▶ _Yapılacaklar_:
• a. Verilen metne göre açıklamada hangi iki askeri harekat eleştiriliyor?
• b. Verilen metnin "Yaptığı açıklamanın elbetteki" ifadesinden "bir açıklamayı yapıyor." ifadesine kadar olan kısmını hiç değiştirmeden geri ver.

▶ _Verilen Metin_:

Yaptığı açıklamanın elbetteki izahı olacak. Çok uzun ve baştan aşağı kelime kalabalığı olan bir açıklama... Terörü kınamaktan ve terörü açıkça kınamaktan kaçınan bir tutum sergiliyor. 1974 Kıbrıs Barış Harekatı'nı eleştiriyor. Sanki karşımızda o zaman karşımızda bir cinayet şebeksi yokmuş da durduk yere kan akıltılmış gibi bir imaj oluşturuyor. Şimdiki Barış Pınarı harekatını eleştiriyor. Karşımızda bir terör örgütü, bir cinayet şebekesi yokmuş gibisinden durduk yere harekatı başlatılmış gibi gösteriyor. Ya da diplomasi yolları açıkmış, terör örgütü ile diyalog kurmak meşrumuş gibi göstererek bunlar niye yapılmıyor da askeri harekata başvurluyor tutumu içerisinde... Hiçbir şekilde cumhurbaşkanlığı makamında oturan birisinin yapmaması gereken bir açıklamayı yapıyor.

"AKINCI'YA AÇIK VE NET BİR ŞEKİLDE HATIRLATIYORUZ!"

▶ _Gösterilen Bilgiler_:

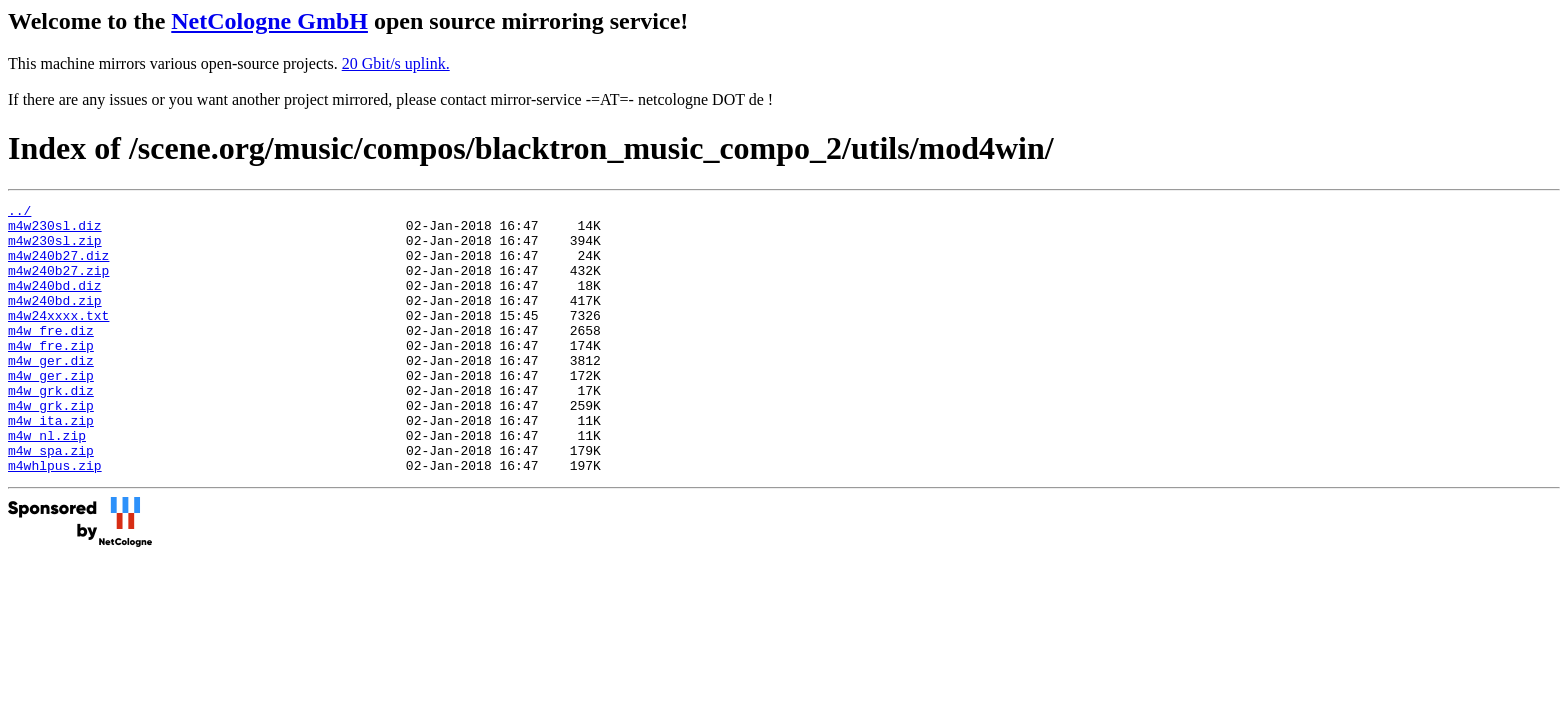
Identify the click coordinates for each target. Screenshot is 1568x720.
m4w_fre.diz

▶ _Görev Çıktıları_:
• a. 1974 Kıbrıs Barış Harekatı ve Barış Pınarı harekatı.

• b.
Yaptığı açıklamanın elbetteki izahı olacak. Çok uzun ve baştan aşağı kelime kalabalığı olan bir açıklama... Terörü kınamaktan ve terörü açıkça kınamaktan kaçınan bir tutum sergiliyor. 1974 Kıbrıs Barış Harekatı'nı eleştiriyor. Sanki karşımızda o zaman karşımızda bir cinayet şebeksi yokmuş da durduk yere kan akıltılmış gibi bir imaj oluşturuyor. Şimdiki Barış Pınarı harekatını eleştiriyor. Karşımızda bir terör örgütü, bir cinayet şebekesi yokmuş gibisinden durduk yere harekatı başlatılmış gibi gösteriyor. Ya da diplomasi yolları açıkmış, terör örgütü ile diyalog kurmak meşrumuş gibi göstererek bunlar niye yapılmıyor da askeri harekata başvurluyor tutumu içerisinde... Hiçbir şekilde cumhurbaşkanlığı makamında oturan birisinin yapmaması gereken bir açıklamayı yapıyor.